Bununla birlikte, pek çoğu, hipoglisemiye (düşük kan şekeri) ek olarak, hipergliseminin de CNS'nin işleyişi üzerinde zararlı etkileri olduğunu bilmiyor. Ek olarak, beynin etkinliğini ve verimliliğini önemli ölçüde bozabilirler:
- Asit ketozu, sağlıklı insanlarda esas olarak uygunsuz beslenme alışkanlıkları nedeniyle artan kandaki keton cisimlerinin fazlalığı nedeniyle (bkz. herhangi bir sinirsel süreç ve tam tersine, ikincil bir alt tabaka oluştururlar, ancak belirli bir eşik aşıldığında, birçok rahatsız edici semptom yaratma eğilimindedirler.
- Özellikle magnezyum ve potasyum olmak üzere su ve mineral eksikliğinden kaynaklanan hidro-salin dengesizliği
- Hipovitaminozis, özellikle B kompleksinin suda çözünen vitaminlerinin, esas olarak koenzimatik bir işleve sahip olan suda çözünen moleküllerin, sayısız hücresel sürece müdahale etmesi - bu nedenle, bir eksikliğin beyin işlevini de olumsuz etkilemesi mantıklıdır.
- Proteinler, yaklaşık 1,5 g/kg fizyolojik ağırlık (yani normal), 1/3'ü yüksek biyolojik değere sahipse daha iyi veya hayvansal kaynaklardan (yumurta, et, balık, süt ve türevleri)
- Lipitler, toplam kalorinin %30'unda. Temel olan omega 3 ve omega 6'nın toplam önemi yaklaşık %2,5 (omega-3 %0,5 ve omega-6 %2,0) olmalıdır.Doymuş ve hidrojene olanlar toplamın 1/3'ünü geçmemelidir. Mümkün olduğunca trans konformasyondan kaçınılmalıdır.Makul bir baharat yağı kullanımı ile yağ ihtiyacının yaklaşık yarısına ulaşmanın zaten mümkün olduğu unutulmamalıdır.
- Kalan tüm enerjiyi temsil eden karbonhidratlar (ortalama olarak %55) Çoğu çözünmeyen, kompleks tiptedir, yani tahıllar, baklagiller, patatesler ve türevlerinde bulunan nişastadan oluşur. Tüm tatlı yiyeceklerin sağladığı çözünebilirlik oranı %10-18'i geçmemelidir (sebze, meyve ve sütün içerip içermediğine bağlı olarak)

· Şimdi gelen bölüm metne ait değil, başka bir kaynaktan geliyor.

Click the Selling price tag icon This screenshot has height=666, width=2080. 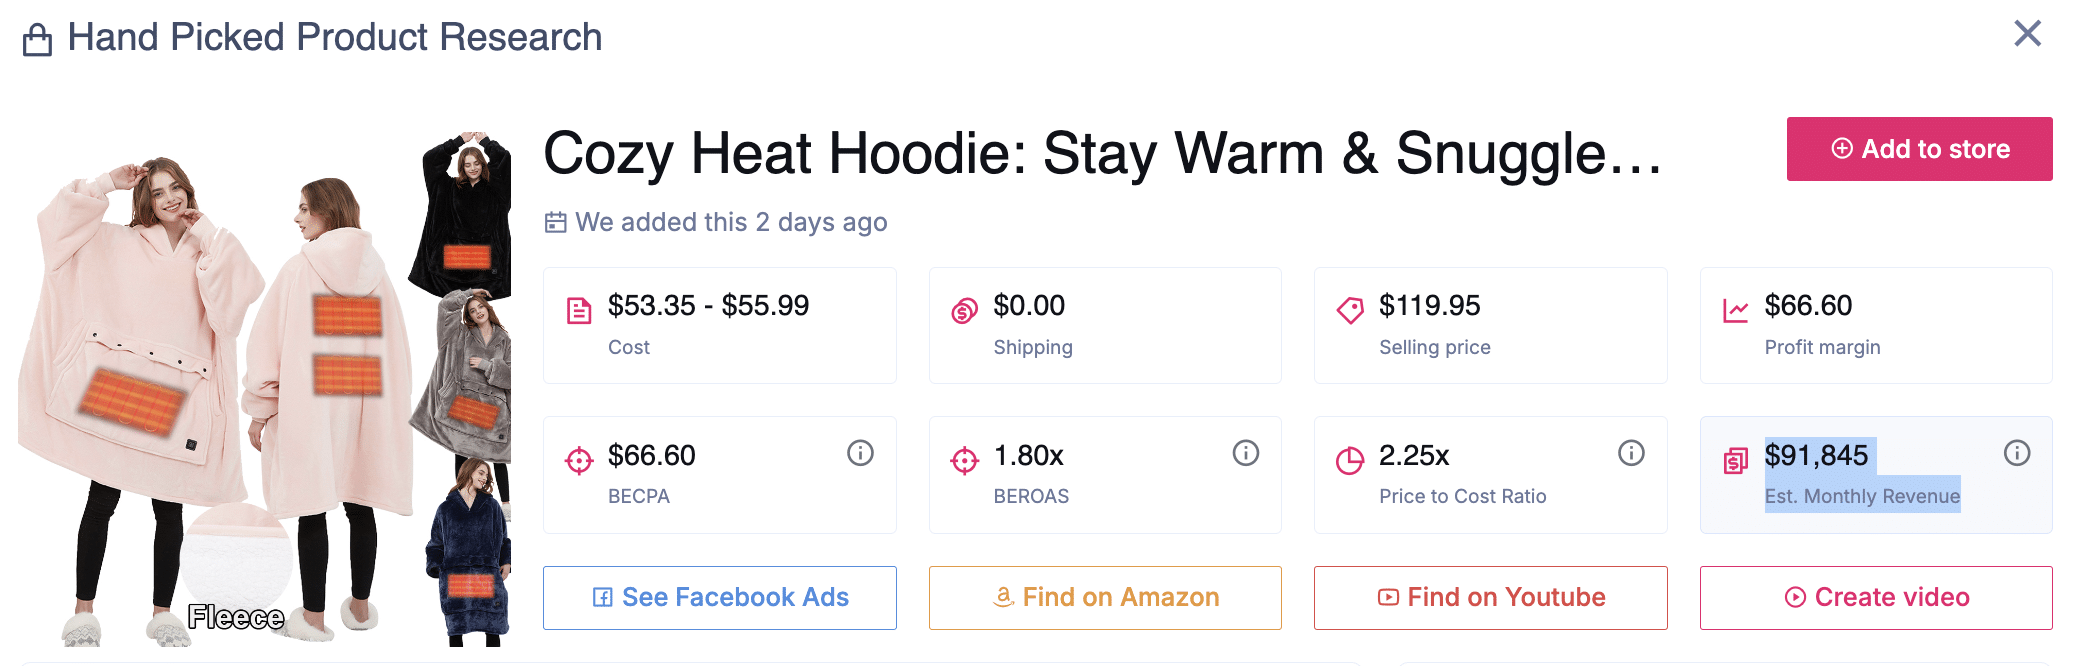click(x=1352, y=311)
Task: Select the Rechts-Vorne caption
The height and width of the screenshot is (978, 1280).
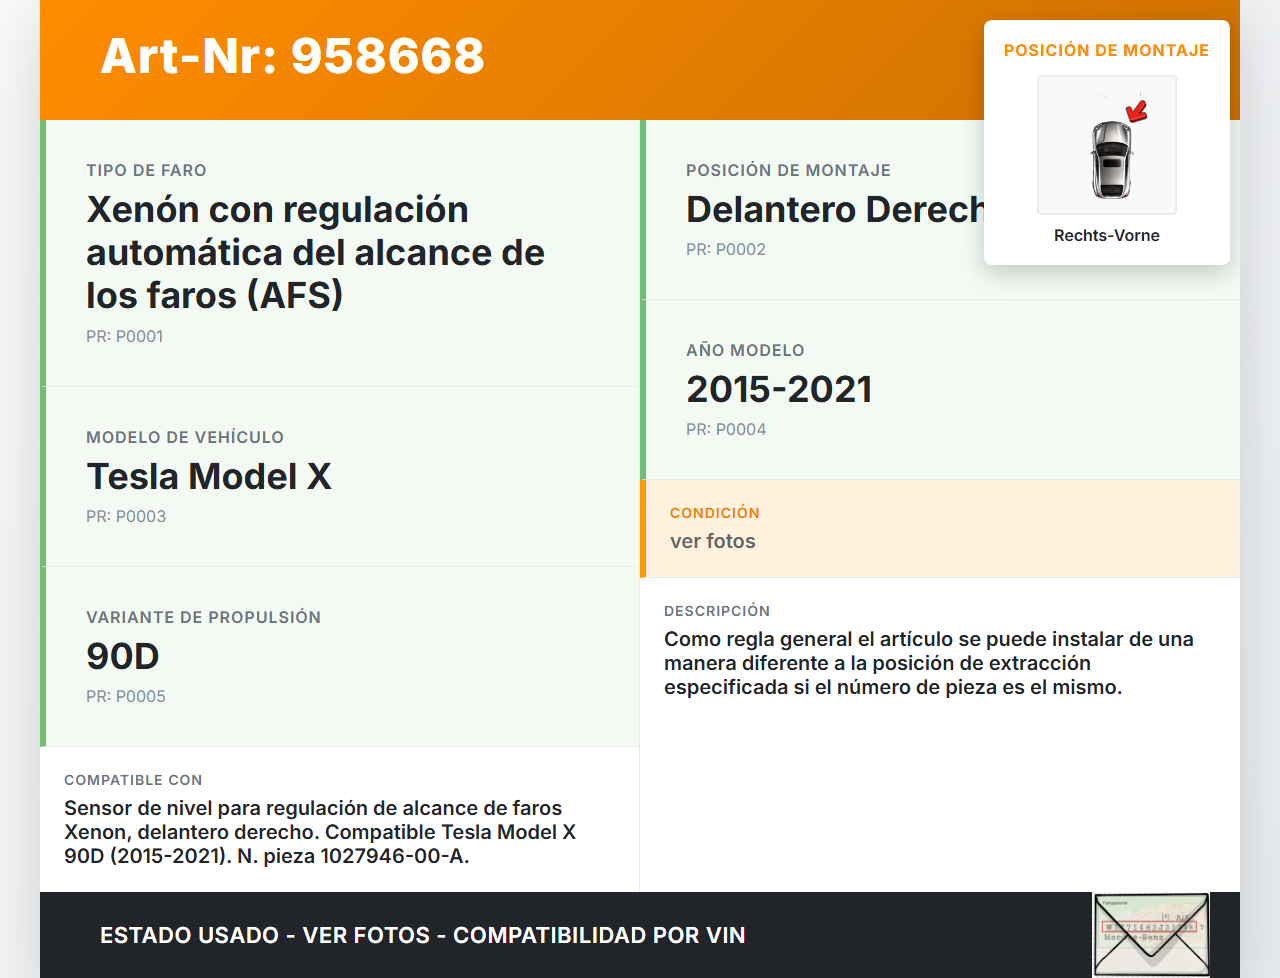Action: tap(1106, 236)
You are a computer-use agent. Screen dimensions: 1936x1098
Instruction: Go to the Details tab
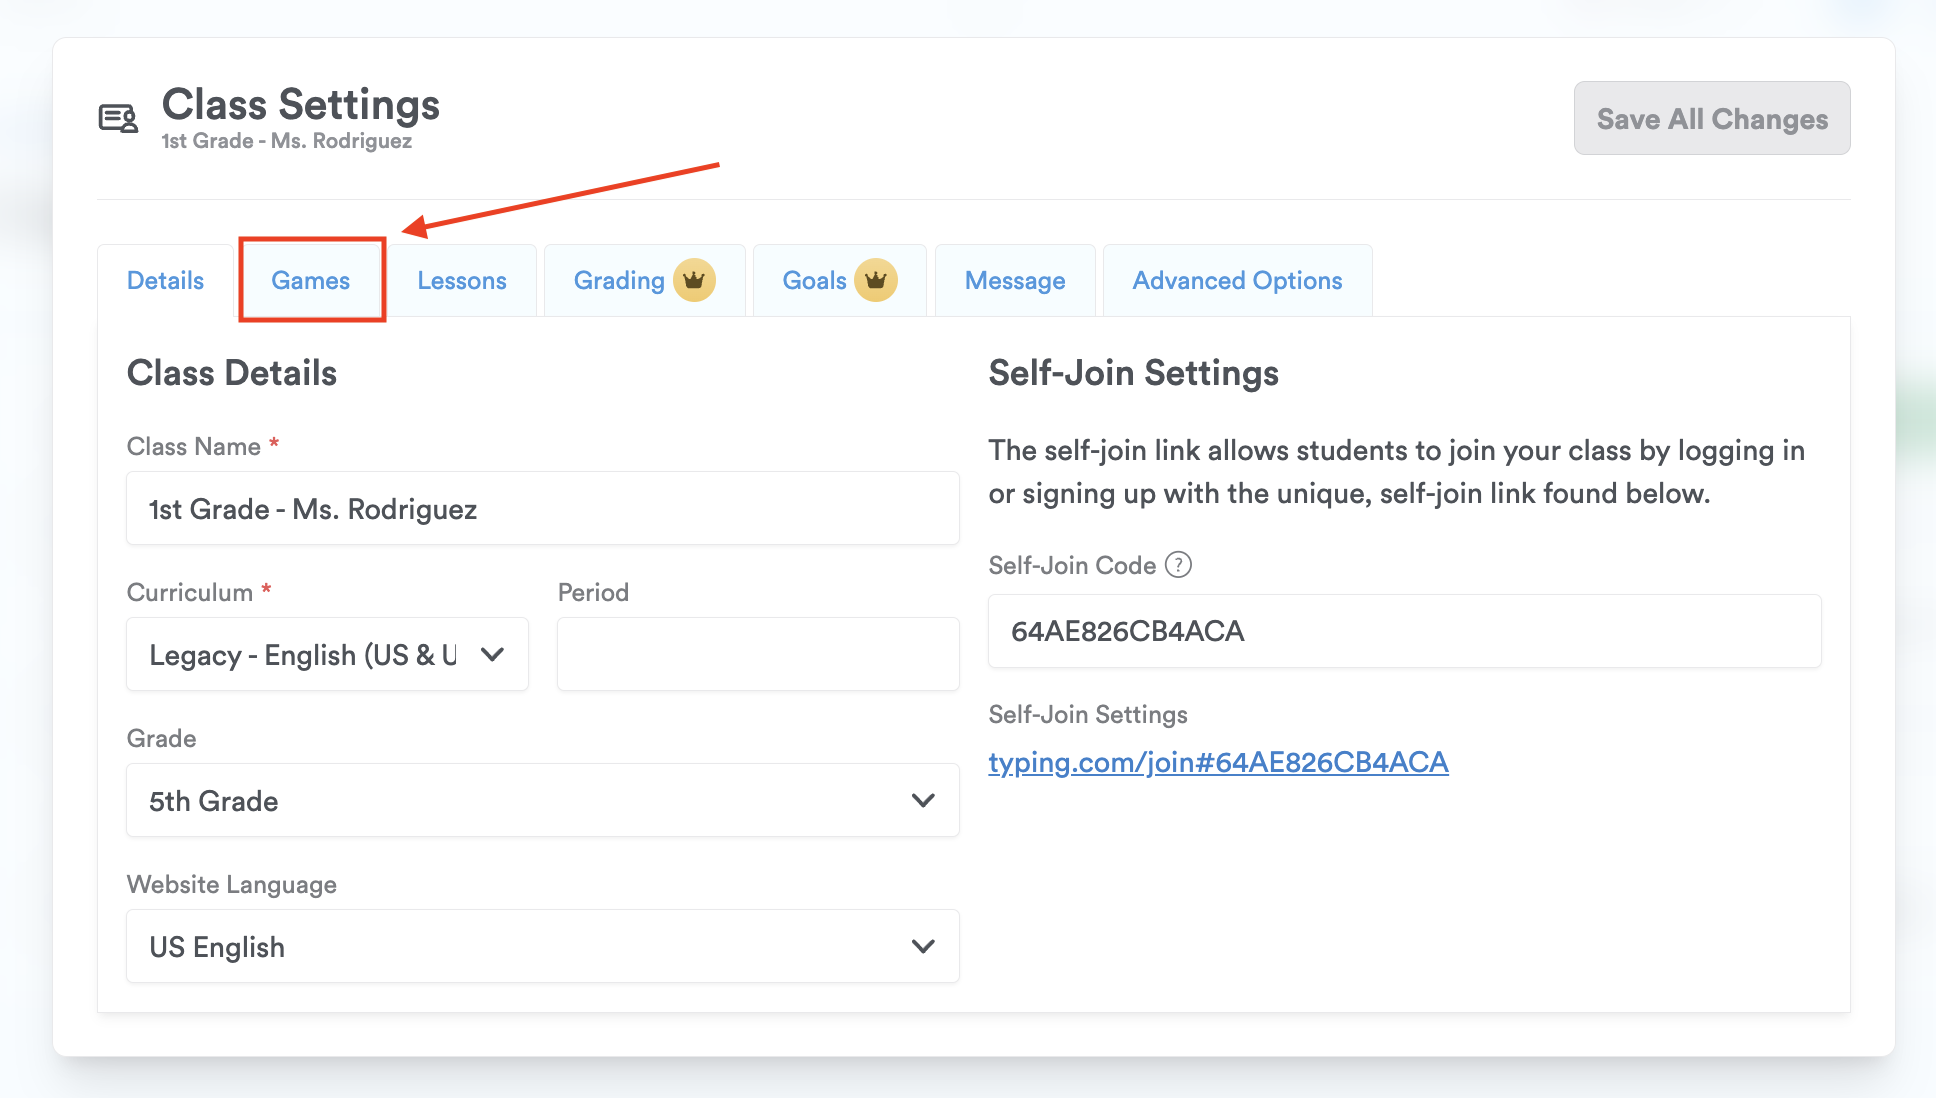tap(165, 280)
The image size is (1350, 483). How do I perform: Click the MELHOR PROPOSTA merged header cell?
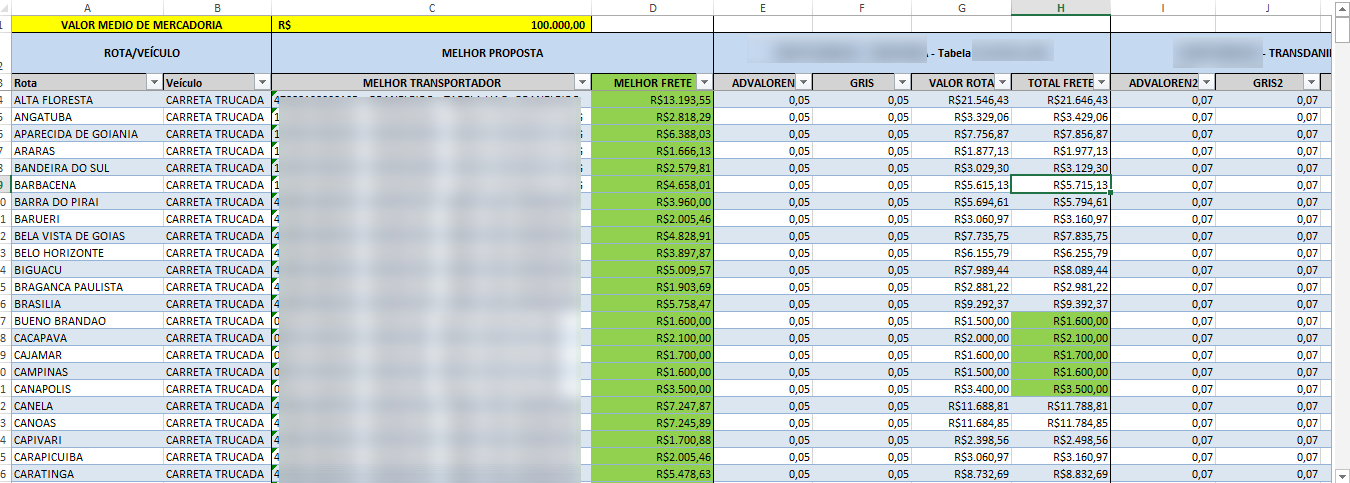pyautogui.click(x=492, y=53)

- Amino asitler: 8-9 esansiyel amino asit, tüm hücresel metabolizmaların düzgün çalışması için gerekli olan enzimlerin, nörotransmiterlerin, reseptörlerin vb. protein sentezi için gereklidir.
- Yağ asitleri: özellikle biyolojik olarak aktif olanlar, bu nedenle eikosapentaenoik asit (EPA) ve dokosaheksaenoik asit (DHA), sinir fonksiyonunda rol oynar. Bu, onları artırarak bir avantaj elde edilebileceği anlamına gelmez, ancak bunun yerine bir eksikliğin sorunlu olabileceği göz ardı edilemez. Özellikle mavi balıklar veya soğuk denizlerde yaşayan balıklar gibi deniz balıkları EPA ve DHA açısından zengindir, aynı zamanda kril ve algler açısından da zengindir.
- Vitaminler: hepsi çok önemlidir, ancak dediğimiz gibi, B grubunun suda çözünen koenzim faktörleri belirleyici bir rol oynamaktadır.Bitkisel ve hayvansal gıdalarda bulunurlar, bu yüzden havuzlarının tamamını garanti etmenin tek yolu, çeşitli bir diyet uygulayın.
- Mineraller: Bu durumda da kimse hariç tutulmamalıdır. Magnezyum ve potasyum, su ile birlikte vücut sıvılarının yeterli homeostazını sağlar.Daha sonra, çeşitli mineraller sinir hücresi süreçlerinde yer alır, ayrıca demir, kalsiyum ve çinkonun varlığı genellikle düzenleyici mekanizmalar tarafından düzenlenir. Kısa vadede Diyetteki herhangi bir eksikliğin, yalnızca şiddetli ve uzun süreli yetersiz beslenme durumunda belirgin yansımaları olacağı anlamına gelir. Hepsini almak için, çeşitli bir diyet ilkesi geçerlidir.
- Su: Genel olarak, terleme olmadığında diyetle birlikte alınan 1 ml/kcal miktarlarında alınmalıdır (2000 kcal diyette örneğin günde yaklaşık 2 litre suya ihtiyaç vardır). Yiyeceklere suyun da dahil olduğunu unutmayın, bu nedenle içilecek olan kalan kısma karşılık gelmelidir.
- Lifler, "yeterli bağırsak fonksiyonunu sağlamak için. Unutmayalım, bağırsak, sinir sistemindeki aynı nörotransmitterlerle derin bir afiniteye sahiptir." Stresli bir durum bu nedenle peristalsisini değiştirebilir ve kabızlık veya ishal oluşturabilir. İyi bir çözünür lif kaynağı (meyve ve sebzelerde daha fazla bulunur) hem birini hem de diğerini iyileştirebilir
- Vitamin veya mineral olmayan antioksidanlar: örneğin, oksidatif strese karşı koruma sağlayan ve bazıları kılcal esnekliği destekleyen bitki polifenolleri Çalışma yeteneğini önemli ölçüde etkilemezler, ancak diyette toplam eksiklik yalnızca olumsuz bir faktör olabilir. beslenme dengesi
- Kolesterol: Fazla ileri gitmeden, makalenin konusu ile ilgili olmadığı için diyet kolesterolünün günde 300 mg'ı geçmemesini öneriyoruz.